Bolok Harbour is a busy port and they have ferries leaving to different Indonesian Islands all the time. However, trying to find out the time for the next ferry to Flores was proving more difficult than I imagined, as everyone I asked told me a different answer. Confused, I went back to Lavalon Tourist Information Office (also a bar) and got yet another answer.
The only thing I could think of was to have a drink, and on doing so good fortune had me meet two elderly Australian gents who had moved to West Timor a number of years ago to live like kings on their pensions (as a fair few Aussies have done). Our conversation turned to diving and I asked if they could recommend a dive centre doing trips to Alor, another Indonesian Island 250km away renowned for great diving.
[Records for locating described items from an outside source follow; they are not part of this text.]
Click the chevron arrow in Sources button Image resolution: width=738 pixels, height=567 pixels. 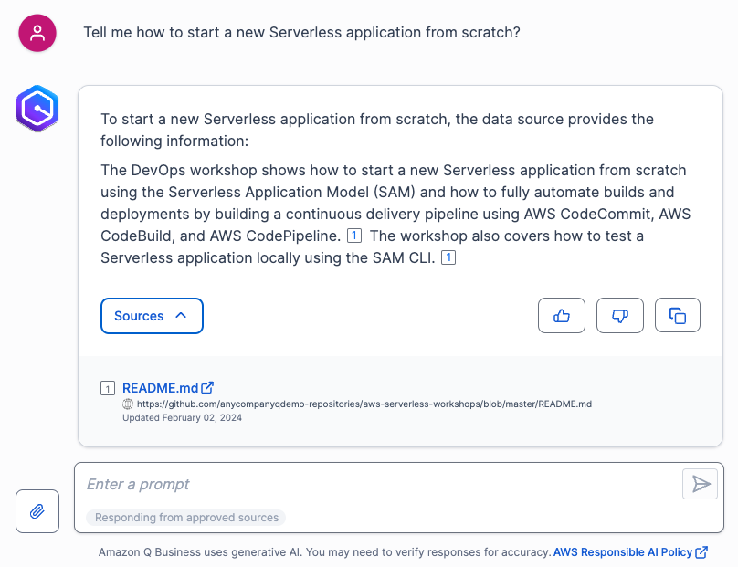pyautogui.click(x=181, y=315)
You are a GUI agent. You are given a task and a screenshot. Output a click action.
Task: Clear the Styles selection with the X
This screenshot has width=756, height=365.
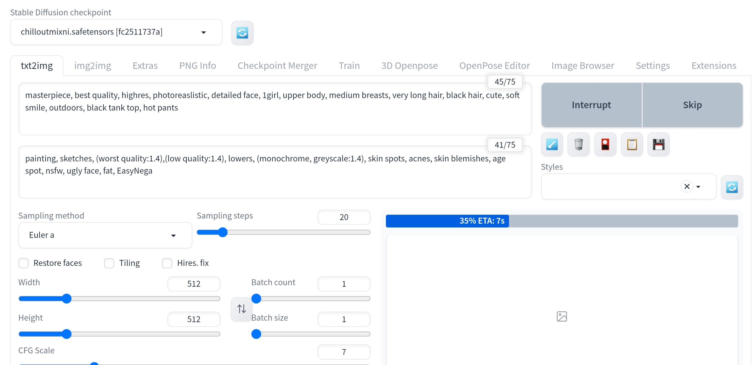tap(687, 187)
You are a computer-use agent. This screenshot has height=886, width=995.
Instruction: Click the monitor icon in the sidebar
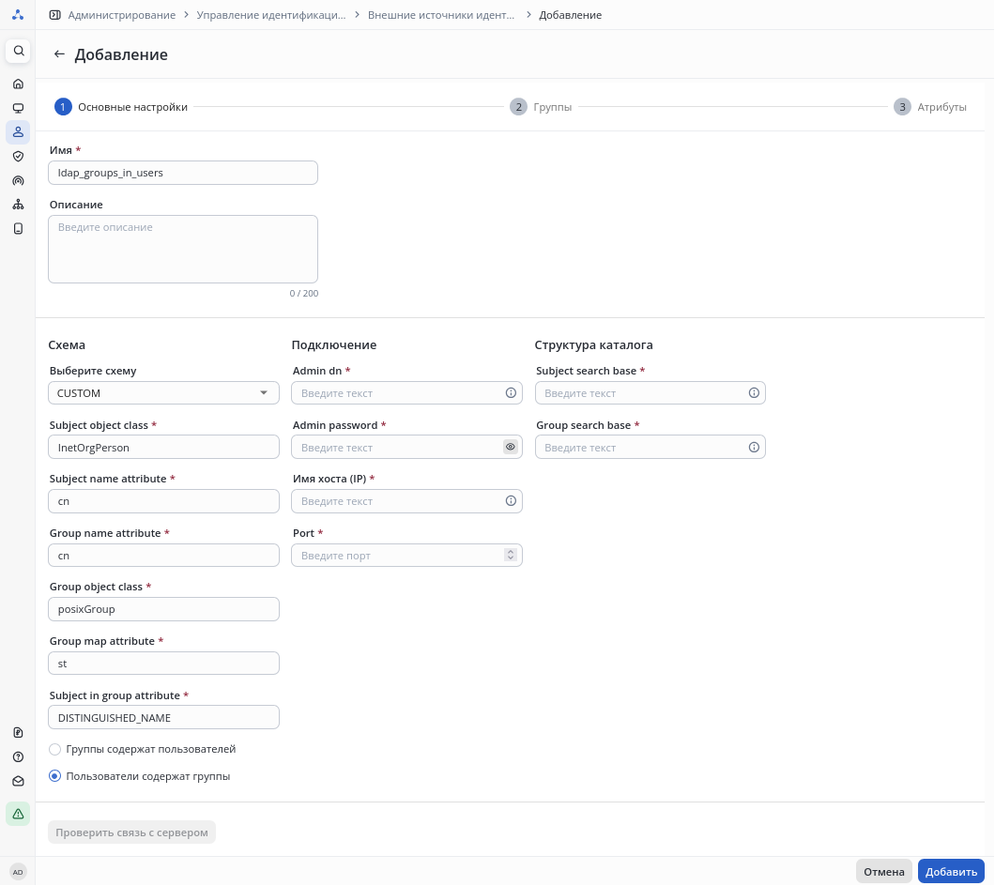click(18, 108)
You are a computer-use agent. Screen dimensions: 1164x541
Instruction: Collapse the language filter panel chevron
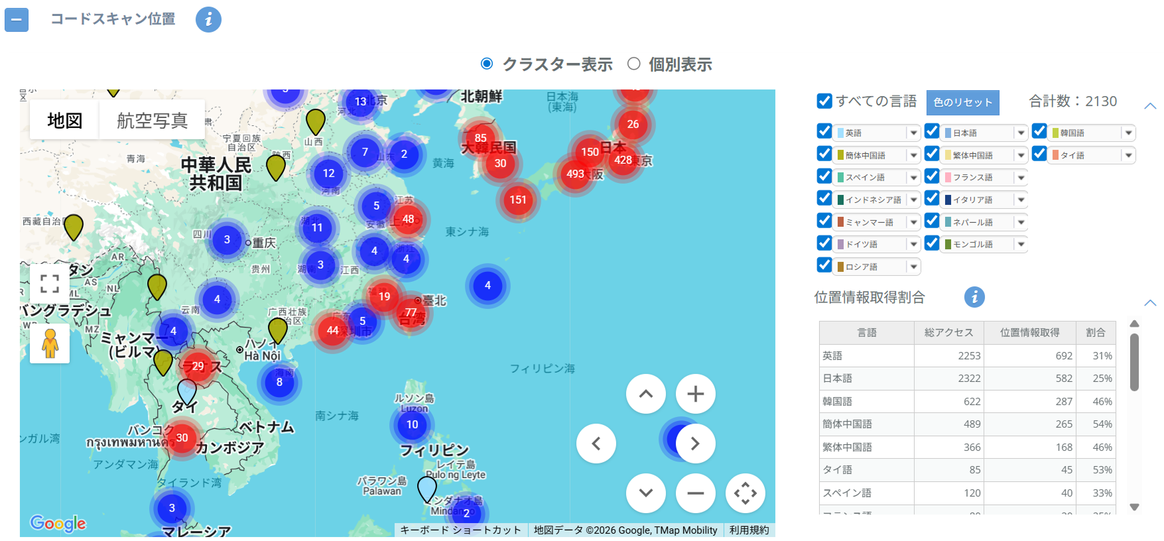tap(1150, 106)

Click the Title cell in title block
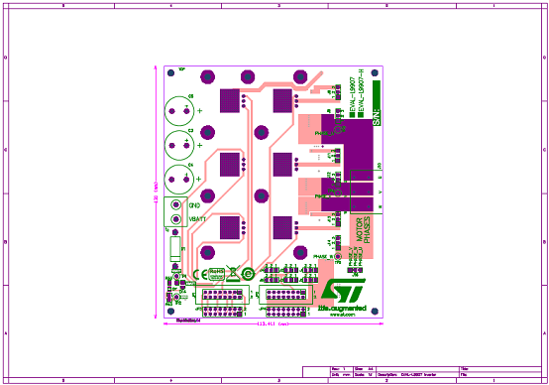500,369
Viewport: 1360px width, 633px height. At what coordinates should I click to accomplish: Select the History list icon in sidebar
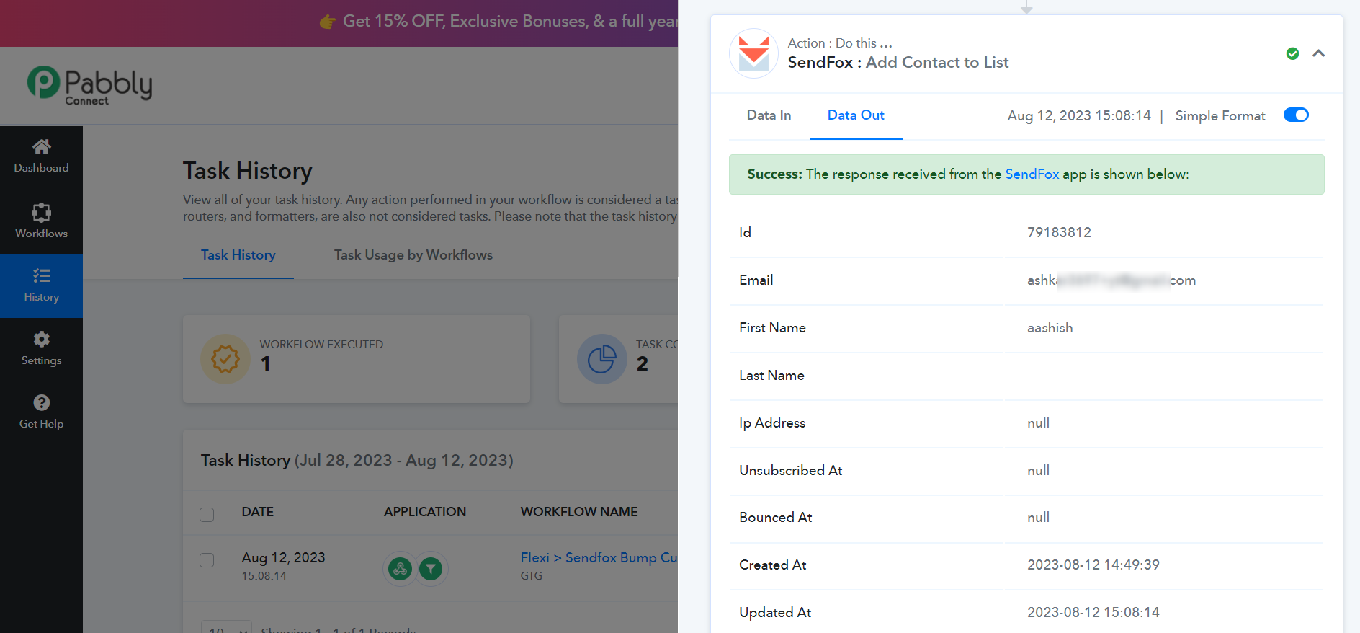[41, 275]
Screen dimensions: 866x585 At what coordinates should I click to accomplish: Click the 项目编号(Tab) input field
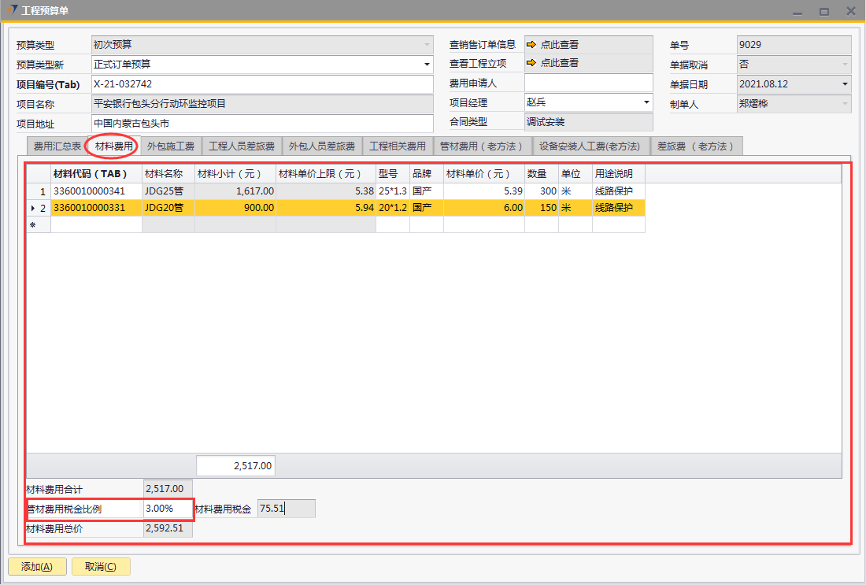coord(261,84)
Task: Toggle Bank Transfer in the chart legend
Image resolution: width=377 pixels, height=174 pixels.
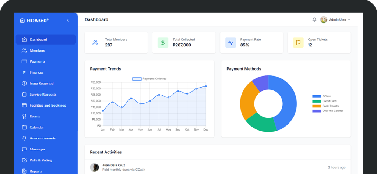Action: (x=330, y=106)
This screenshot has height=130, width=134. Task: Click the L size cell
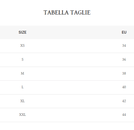(23, 87)
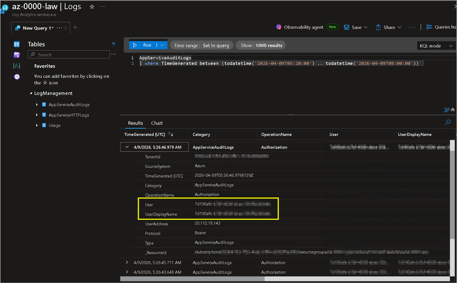Open the Query history clock icon

tap(17, 77)

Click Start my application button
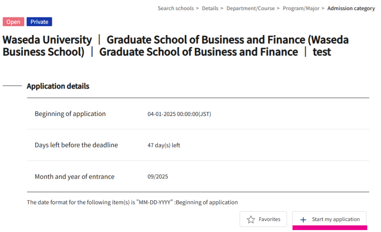pos(329,219)
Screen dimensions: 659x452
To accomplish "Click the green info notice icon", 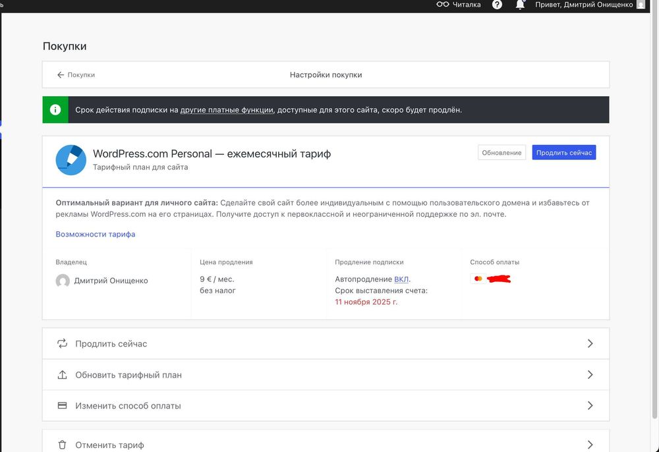I will (55, 110).
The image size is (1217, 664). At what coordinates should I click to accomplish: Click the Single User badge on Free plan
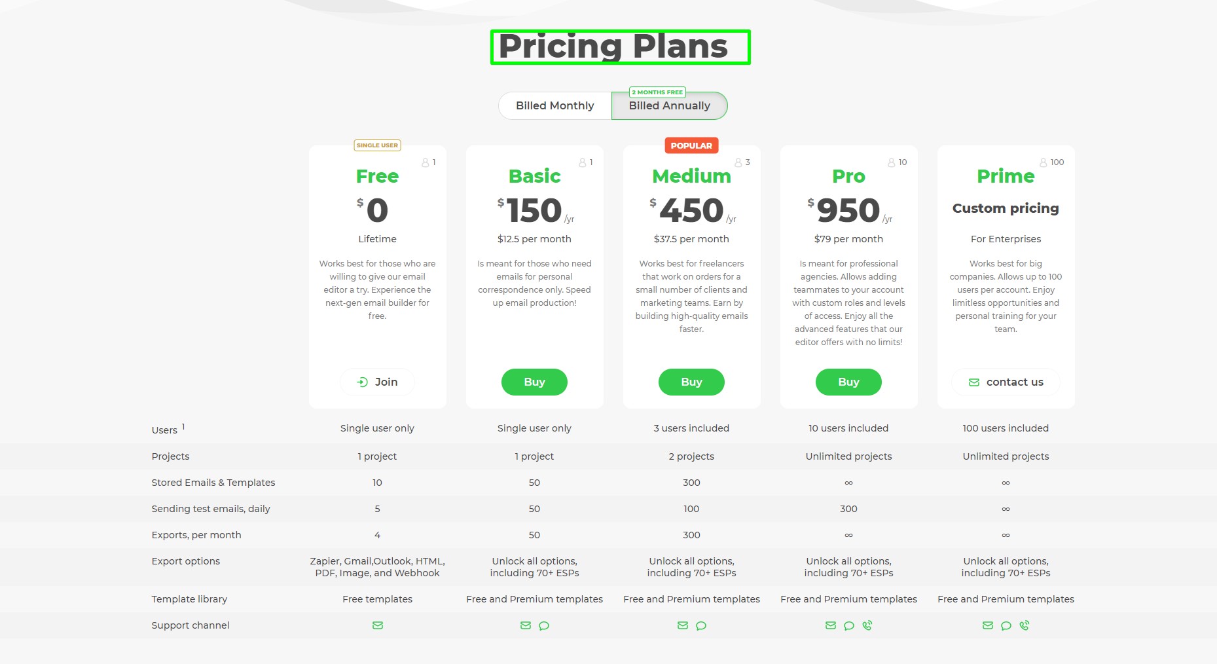click(x=377, y=145)
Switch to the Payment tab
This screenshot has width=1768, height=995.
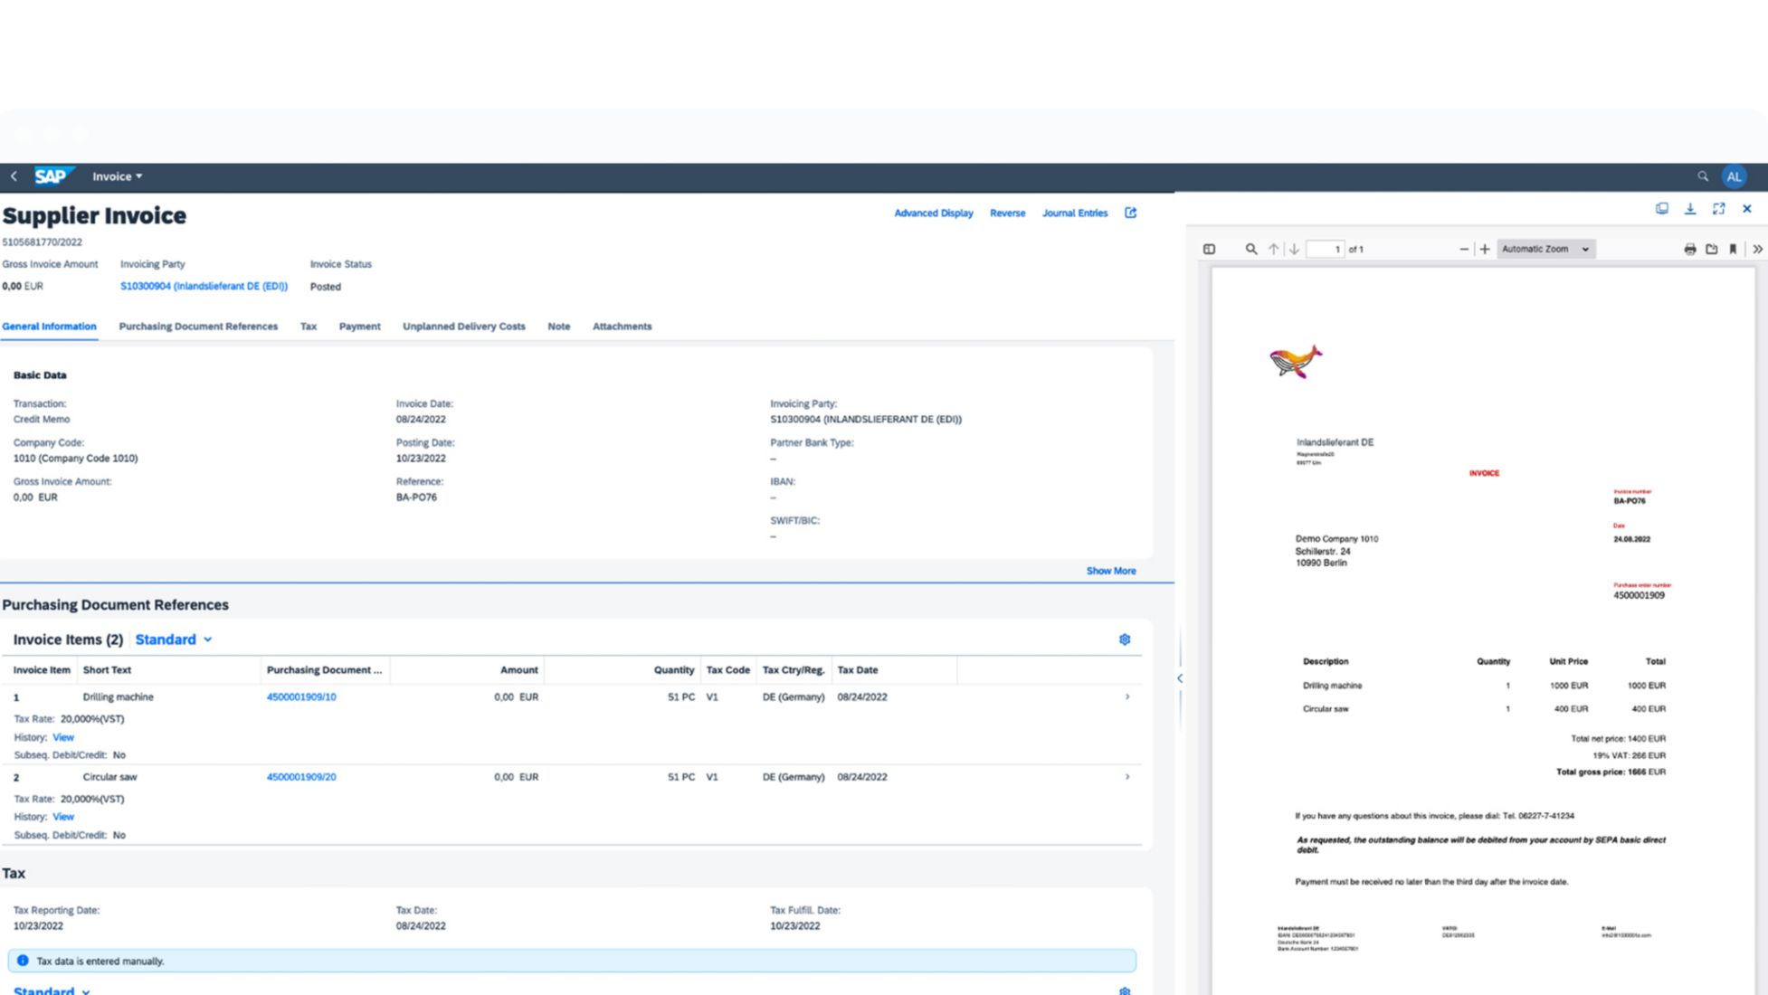[359, 327]
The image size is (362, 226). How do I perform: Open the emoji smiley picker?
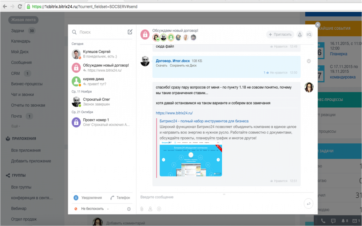tap(159, 209)
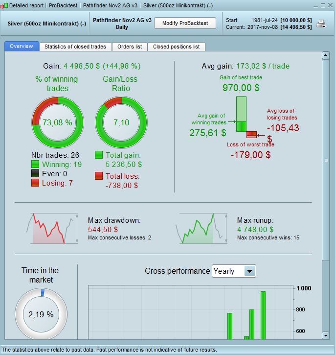The height and width of the screenshot is (355, 335).
Task: Open the Closed positions list tab
Action: coord(177,47)
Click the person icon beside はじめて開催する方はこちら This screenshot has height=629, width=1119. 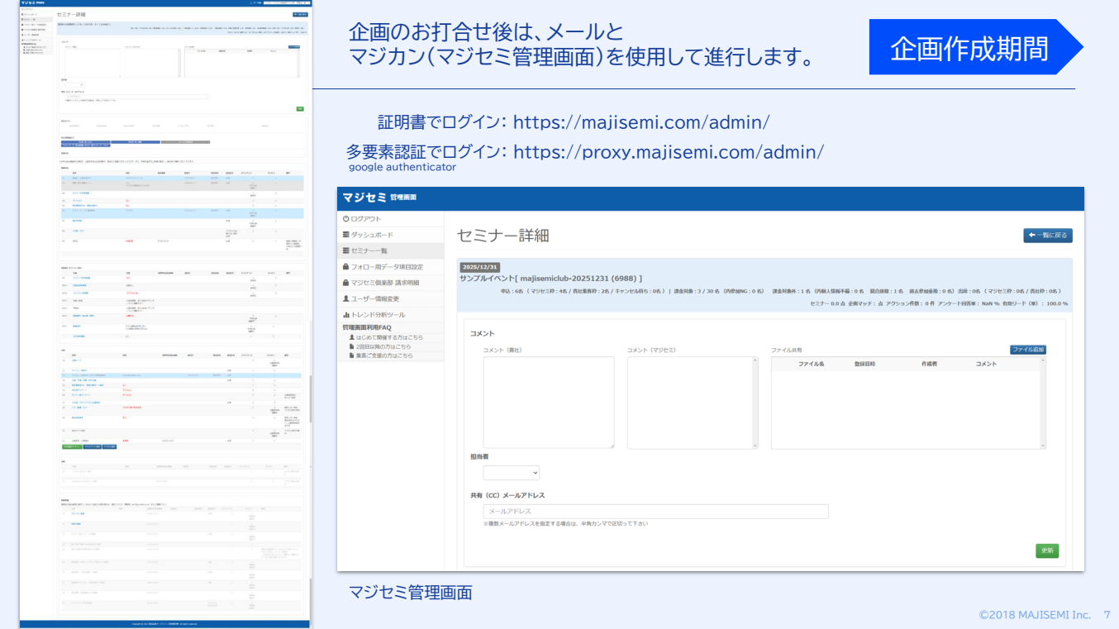coord(352,337)
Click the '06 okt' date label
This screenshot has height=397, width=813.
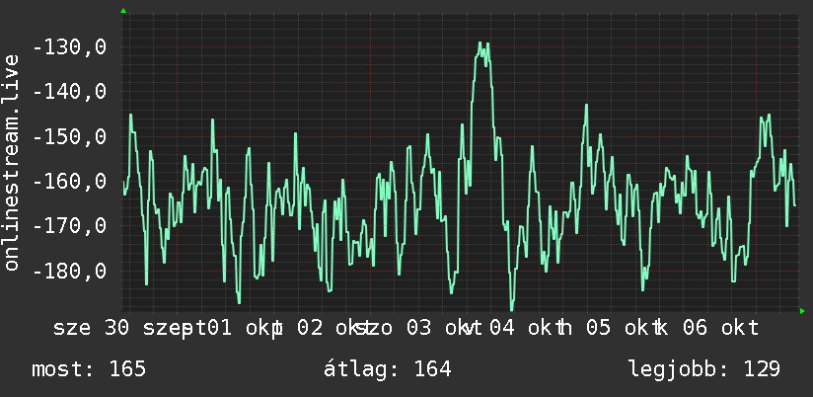720,328
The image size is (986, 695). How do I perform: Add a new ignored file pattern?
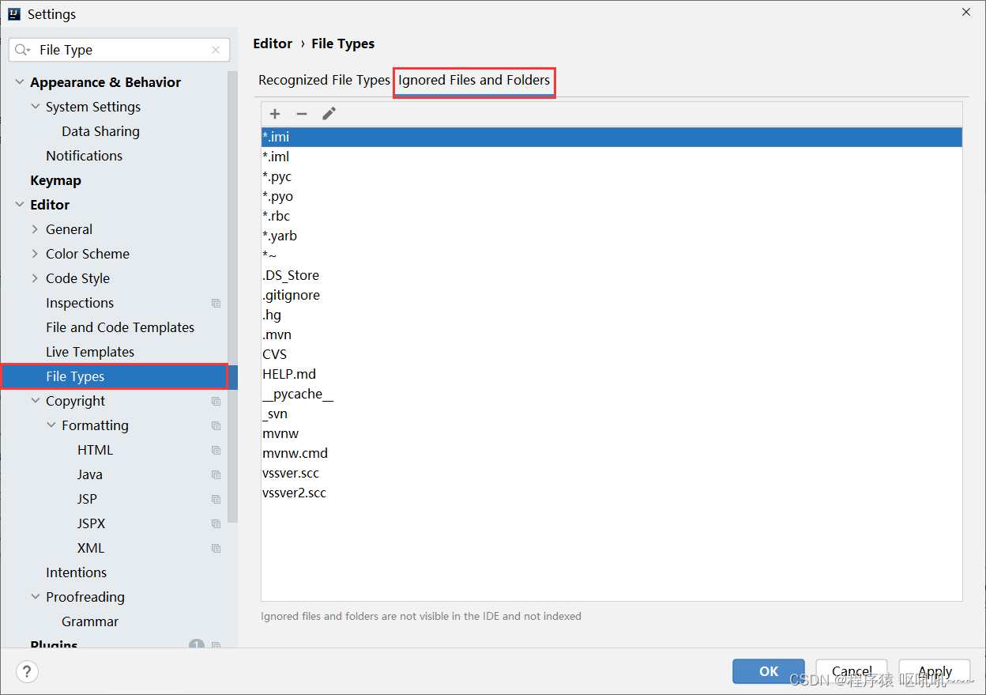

I thought if I was stuck in Kupang for a few days, I might as well try and get some good diving in. They told me to go and see another Aussie guy called Donovan who ran Dive Alor, and said he was usually playing pool at the Pantai Laut Bar down the road.
Down at the Pantai Laut, a nice bar & restaurant down by the seafront, I found Donovan playing pool with local guy Charles, just as the old guys had said. Both a very friendly couple of chaps, I was soon involved in a mini pool tournament (betting for 50 cent stakes) and gleaning lots of useful local information, including sights to see around the area. Unfortunately Donovan’s next dive trip to Alor was full, but he told me the diving in Komodo (on my planned route) was just as awesome, so I felt better.
A few beers down the line I had somehow enlisted the services of local ‘fixer’ Charles who fixed me up with a local phone, a personal tour to ‘Monkey Forest’ and ‘Crystal Cave’ the next day, and a promise of getting me a cabin on the next ferry to Flores in 2 days. Not bad for a day’s work!
Having called ahead to re-book my room at Hotel La Hasienda, I was somewhat pleased I was in fact staying one more night to enjoy the steak BBQ Michael said he was going to prepare that evening, and indeed it was delicious.